GnRH analog associated with GH therapy has potential importance for treatment of short stature in subjects without GH deficiency and with a normal onset of puberty. We treated 10 girls with familial short stature with the GnRH analog leuprolide (3.75 mg, im, every 25 days) and GH (0.1 IU/kg.day, sc, 6
days/week). The combined therapies were started simultaneously, and the patients were treated for 28.1 +/- 5.4 (range, 24-36) months. At the onset of treatment, chronological age was 11.6 +/- 1.4 yr, bone age was 10.6 +/- 0.9 yr, height was -2.7 +/- 0.7 SD, predicted height (PH; Bayley-Pinneau score) was 143.2 +/- 3 cm. Target height was 147.6 +/- 5.6 cm. Tanner stage was II-III for breast and genitalia. During treatment, puberty was completely suppressed in all patients. Statistical analysis was performed using Student's t test for paired data. After 12 months of treatment, we observed a significant (P < 0.02) improvement of predicted height (146.2 +/- 3.4 cm). This improvement remained significant (147.6 +/- 3.5; P < 0.001) when treatment was withdrawn. At that time, chronological age was 13.9 +/- 1.2 yr, and bone age was 12.4 +/- 0.7 yr. At the present time (3 +/- 0.97 yr after discontinuation), all of the girls have reached a final height of 144.6 +/- 3 cm (range, 140-149.3 cm).
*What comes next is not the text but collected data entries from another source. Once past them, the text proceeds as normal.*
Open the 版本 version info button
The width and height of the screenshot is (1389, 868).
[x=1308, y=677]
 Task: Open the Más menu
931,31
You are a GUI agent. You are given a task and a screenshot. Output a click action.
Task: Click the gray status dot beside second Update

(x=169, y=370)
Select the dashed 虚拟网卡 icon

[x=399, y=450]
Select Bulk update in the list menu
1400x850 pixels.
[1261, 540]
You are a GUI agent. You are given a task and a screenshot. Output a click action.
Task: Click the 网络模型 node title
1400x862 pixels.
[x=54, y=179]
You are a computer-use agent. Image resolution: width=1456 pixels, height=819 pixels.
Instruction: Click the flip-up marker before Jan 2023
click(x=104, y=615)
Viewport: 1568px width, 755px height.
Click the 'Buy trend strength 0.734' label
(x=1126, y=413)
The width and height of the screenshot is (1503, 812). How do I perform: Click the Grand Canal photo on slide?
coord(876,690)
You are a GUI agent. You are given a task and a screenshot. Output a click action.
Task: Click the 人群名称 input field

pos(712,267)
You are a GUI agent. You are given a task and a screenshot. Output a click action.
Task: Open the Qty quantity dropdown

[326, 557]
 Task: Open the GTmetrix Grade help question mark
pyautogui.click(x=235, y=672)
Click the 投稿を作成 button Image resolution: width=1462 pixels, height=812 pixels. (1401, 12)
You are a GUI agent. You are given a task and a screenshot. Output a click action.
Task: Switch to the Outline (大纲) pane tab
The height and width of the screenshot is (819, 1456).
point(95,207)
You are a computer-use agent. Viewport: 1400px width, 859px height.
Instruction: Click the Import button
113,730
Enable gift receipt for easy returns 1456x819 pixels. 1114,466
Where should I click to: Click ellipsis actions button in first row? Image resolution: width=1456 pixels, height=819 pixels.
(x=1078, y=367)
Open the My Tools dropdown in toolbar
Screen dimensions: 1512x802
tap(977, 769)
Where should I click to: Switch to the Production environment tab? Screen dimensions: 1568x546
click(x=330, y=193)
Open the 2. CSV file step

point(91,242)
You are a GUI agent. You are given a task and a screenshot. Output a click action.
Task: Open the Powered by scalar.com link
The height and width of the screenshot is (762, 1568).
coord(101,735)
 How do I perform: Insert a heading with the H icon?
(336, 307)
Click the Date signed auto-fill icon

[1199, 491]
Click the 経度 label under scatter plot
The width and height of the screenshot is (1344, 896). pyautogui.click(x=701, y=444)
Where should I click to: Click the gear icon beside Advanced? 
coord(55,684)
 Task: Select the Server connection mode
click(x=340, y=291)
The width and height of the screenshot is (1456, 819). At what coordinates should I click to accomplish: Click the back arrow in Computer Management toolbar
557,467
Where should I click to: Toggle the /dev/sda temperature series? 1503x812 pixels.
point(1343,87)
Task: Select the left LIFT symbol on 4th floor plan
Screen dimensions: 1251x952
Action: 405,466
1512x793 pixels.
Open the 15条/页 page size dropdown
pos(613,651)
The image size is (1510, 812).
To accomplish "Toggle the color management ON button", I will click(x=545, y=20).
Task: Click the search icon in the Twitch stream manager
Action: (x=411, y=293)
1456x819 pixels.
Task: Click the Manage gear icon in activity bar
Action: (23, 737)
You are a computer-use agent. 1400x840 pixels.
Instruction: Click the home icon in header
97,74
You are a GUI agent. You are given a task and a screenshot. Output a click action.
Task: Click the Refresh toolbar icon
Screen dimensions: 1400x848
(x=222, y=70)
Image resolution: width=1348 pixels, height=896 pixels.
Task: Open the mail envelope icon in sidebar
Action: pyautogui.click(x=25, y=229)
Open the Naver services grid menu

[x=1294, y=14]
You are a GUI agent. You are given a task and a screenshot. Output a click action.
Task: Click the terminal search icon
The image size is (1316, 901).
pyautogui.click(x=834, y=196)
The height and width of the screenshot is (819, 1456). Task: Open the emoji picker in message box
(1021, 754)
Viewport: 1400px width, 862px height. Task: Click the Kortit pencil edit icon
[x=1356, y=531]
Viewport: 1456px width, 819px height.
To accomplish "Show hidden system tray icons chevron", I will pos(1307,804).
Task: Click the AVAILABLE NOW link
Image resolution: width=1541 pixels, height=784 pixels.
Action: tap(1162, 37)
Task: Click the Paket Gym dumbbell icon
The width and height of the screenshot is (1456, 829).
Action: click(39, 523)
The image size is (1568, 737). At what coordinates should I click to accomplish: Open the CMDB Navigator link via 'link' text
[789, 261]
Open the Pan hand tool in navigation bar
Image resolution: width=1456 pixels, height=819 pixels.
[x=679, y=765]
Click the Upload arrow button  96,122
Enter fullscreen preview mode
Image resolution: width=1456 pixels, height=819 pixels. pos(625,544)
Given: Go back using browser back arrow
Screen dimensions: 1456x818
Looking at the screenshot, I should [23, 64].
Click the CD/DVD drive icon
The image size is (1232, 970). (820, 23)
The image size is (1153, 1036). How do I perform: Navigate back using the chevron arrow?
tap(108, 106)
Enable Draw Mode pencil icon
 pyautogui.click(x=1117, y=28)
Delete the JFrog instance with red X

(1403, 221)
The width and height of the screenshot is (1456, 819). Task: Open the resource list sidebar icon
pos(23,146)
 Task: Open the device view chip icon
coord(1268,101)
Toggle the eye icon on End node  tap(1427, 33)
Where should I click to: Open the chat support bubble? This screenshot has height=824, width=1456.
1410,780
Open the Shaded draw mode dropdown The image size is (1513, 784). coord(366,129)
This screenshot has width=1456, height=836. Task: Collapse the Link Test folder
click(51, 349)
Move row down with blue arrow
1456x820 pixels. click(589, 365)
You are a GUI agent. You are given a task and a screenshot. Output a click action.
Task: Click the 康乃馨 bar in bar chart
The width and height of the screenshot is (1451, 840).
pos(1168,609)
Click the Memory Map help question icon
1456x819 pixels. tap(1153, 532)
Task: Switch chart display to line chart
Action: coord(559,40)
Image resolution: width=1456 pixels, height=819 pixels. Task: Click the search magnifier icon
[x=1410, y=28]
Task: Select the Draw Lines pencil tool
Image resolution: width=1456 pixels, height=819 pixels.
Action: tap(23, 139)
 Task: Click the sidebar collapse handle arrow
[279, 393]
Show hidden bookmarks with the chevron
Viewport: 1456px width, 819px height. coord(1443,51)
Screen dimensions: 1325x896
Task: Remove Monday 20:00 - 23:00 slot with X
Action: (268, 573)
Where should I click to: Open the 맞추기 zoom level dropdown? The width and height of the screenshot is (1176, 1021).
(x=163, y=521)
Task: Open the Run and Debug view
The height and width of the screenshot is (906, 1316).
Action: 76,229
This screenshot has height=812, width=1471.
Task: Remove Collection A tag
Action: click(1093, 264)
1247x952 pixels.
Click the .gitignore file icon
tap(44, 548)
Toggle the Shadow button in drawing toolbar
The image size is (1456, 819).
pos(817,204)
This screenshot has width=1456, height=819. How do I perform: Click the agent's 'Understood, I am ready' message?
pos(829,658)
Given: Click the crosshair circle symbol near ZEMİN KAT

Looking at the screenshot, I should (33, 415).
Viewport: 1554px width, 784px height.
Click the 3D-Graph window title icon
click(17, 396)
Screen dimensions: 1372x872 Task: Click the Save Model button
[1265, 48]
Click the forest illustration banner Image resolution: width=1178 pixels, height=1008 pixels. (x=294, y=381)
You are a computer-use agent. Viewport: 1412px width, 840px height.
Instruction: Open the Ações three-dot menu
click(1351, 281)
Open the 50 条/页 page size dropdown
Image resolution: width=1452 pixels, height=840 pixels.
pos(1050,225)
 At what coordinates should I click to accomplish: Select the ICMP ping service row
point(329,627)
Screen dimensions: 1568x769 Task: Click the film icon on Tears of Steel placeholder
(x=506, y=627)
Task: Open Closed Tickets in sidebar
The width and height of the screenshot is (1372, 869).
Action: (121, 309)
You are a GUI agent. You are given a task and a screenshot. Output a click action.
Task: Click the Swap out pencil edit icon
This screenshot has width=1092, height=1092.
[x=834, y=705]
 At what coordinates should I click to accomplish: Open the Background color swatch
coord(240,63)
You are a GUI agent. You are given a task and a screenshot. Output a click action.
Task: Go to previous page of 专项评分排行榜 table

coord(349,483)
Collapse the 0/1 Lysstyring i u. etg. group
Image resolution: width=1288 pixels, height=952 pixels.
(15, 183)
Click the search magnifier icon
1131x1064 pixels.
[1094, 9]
The final height is not significantly different compared with the PH at the beginning of treatment or with target height. These data show that in our patients, combined treatment with GnRH analog and GH, despite a significant improvement in PH during therapy and upon its withdrawal, does not result in a significant increase in adult stature.
Larger and perhaps more prolonged studies in patients of both sexes are required to reach definitive conclusions. Nevertheless, the cost of this treatment in terms of both subject compliance and economic cost should be weighed against the small height gain, if any, that may be achieved.